==== EXTRACTED DATA ====

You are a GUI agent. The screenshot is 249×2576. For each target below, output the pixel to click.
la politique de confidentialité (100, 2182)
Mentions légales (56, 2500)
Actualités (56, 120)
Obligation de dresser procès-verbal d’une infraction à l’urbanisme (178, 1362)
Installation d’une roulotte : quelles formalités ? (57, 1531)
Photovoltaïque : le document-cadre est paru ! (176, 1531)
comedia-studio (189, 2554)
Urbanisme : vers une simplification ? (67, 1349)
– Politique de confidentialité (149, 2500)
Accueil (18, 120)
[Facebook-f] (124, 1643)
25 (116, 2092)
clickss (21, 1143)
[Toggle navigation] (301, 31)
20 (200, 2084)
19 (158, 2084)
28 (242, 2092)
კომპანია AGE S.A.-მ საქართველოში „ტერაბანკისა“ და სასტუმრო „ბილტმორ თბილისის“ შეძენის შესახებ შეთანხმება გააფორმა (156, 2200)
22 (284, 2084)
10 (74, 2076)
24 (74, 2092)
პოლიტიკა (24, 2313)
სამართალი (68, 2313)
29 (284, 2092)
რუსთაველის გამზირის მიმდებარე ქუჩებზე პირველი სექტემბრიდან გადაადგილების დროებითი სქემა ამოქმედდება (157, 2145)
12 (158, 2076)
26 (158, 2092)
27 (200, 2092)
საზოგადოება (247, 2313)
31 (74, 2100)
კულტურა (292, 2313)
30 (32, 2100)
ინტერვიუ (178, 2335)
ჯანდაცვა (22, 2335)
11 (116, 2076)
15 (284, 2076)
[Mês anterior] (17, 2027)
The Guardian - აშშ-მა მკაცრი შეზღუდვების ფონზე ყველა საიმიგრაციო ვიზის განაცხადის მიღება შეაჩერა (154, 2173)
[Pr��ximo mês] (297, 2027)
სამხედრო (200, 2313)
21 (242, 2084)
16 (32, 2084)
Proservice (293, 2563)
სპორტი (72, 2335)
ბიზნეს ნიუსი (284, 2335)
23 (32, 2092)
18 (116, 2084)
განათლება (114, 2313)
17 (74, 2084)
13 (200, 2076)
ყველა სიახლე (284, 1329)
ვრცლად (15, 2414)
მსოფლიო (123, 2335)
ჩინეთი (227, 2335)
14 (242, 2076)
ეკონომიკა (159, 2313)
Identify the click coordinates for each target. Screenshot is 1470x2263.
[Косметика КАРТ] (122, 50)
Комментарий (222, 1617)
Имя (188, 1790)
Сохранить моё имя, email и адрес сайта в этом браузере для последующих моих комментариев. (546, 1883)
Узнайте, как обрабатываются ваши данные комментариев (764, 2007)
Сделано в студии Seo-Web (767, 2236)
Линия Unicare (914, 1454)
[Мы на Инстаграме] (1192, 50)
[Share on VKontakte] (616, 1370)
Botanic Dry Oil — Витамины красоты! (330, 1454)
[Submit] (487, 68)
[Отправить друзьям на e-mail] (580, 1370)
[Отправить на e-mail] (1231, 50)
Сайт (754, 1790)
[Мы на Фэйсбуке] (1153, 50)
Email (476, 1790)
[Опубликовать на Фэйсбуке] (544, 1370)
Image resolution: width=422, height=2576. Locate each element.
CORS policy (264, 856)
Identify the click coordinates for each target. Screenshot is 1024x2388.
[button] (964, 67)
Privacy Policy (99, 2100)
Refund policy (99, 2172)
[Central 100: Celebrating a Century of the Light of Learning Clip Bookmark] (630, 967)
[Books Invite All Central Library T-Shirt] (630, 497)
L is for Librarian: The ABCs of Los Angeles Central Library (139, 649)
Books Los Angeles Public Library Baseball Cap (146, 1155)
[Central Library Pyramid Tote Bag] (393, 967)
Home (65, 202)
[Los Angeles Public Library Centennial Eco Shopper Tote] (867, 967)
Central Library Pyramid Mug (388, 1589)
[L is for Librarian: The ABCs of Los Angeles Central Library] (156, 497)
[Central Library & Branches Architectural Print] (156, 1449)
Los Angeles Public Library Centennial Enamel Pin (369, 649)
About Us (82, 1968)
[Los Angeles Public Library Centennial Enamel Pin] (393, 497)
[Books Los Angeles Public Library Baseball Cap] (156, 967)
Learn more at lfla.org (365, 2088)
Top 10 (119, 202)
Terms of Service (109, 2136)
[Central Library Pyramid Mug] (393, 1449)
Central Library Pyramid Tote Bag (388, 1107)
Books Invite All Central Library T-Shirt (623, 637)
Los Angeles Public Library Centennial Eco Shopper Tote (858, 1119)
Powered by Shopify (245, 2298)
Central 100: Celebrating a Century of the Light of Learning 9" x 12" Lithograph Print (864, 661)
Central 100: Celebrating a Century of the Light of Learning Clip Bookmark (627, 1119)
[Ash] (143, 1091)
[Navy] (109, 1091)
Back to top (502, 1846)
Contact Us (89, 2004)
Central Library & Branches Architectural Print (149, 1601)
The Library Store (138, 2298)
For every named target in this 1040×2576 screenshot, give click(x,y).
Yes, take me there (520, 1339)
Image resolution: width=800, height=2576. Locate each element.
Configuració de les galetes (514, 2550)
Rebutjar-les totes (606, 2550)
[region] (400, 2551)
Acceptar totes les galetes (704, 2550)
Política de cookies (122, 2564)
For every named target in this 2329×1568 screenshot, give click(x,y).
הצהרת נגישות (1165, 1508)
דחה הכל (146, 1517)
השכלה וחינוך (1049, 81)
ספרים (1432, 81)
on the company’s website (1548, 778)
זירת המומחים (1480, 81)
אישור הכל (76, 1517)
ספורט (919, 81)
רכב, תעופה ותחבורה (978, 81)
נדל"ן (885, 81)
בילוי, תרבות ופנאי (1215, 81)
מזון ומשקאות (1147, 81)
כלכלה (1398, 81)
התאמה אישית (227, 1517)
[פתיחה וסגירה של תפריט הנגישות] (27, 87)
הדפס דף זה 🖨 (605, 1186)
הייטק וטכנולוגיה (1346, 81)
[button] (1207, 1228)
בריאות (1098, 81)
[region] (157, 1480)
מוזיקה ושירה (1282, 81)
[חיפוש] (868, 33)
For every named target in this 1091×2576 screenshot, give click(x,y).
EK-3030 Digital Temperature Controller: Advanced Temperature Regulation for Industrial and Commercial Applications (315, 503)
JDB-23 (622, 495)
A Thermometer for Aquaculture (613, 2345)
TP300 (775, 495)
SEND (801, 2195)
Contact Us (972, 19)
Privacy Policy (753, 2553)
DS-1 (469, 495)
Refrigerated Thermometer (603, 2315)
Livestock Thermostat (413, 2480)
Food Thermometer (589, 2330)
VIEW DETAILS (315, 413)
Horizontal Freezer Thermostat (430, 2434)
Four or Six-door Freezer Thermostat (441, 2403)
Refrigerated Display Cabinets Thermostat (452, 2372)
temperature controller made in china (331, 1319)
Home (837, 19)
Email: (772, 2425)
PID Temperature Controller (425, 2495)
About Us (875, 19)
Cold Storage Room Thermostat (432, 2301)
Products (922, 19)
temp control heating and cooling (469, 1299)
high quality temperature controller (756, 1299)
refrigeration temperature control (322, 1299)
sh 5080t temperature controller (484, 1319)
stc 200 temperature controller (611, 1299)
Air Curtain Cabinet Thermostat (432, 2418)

====

■ WORK REQUEST: Copy each line exactly, beginning at the one with "DS-1 (469, 495)" and stopping after the last line of the entries. Include nothing else.

■ SOLUTION BELOW:
DS-1 (469, 495)
Refrigerated Thermometer (603, 2315)
Livestock Thermostat (413, 2480)
Food Thermometer (589, 2330)
VIEW DETAILS (315, 413)
Horizontal Freezer Thermostat (430, 2434)
Four or Six-door Freezer Thermostat (441, 2403)
Refrigerated Display Cabinets Thermostat (452, 2372)
temperature controller made in china (331, 1319)
Home (837, 19)
Email: (772, 2425)
PID Temperature Controller (425, 2495)
About Us (875, 19)
Cold Storage Room Thermostat (432, 2301)
Products (922, 19)
temp control heating and cooling (469, 1299)
high quality temperature controller (756, 1299)
refrigeration temperature control (322, 1299)
sh 5080t temperature controller (484, 1319)
stc 200 temperature controller (611, 1299)
Air Curtain Cabinet Thermostat (432, 2418)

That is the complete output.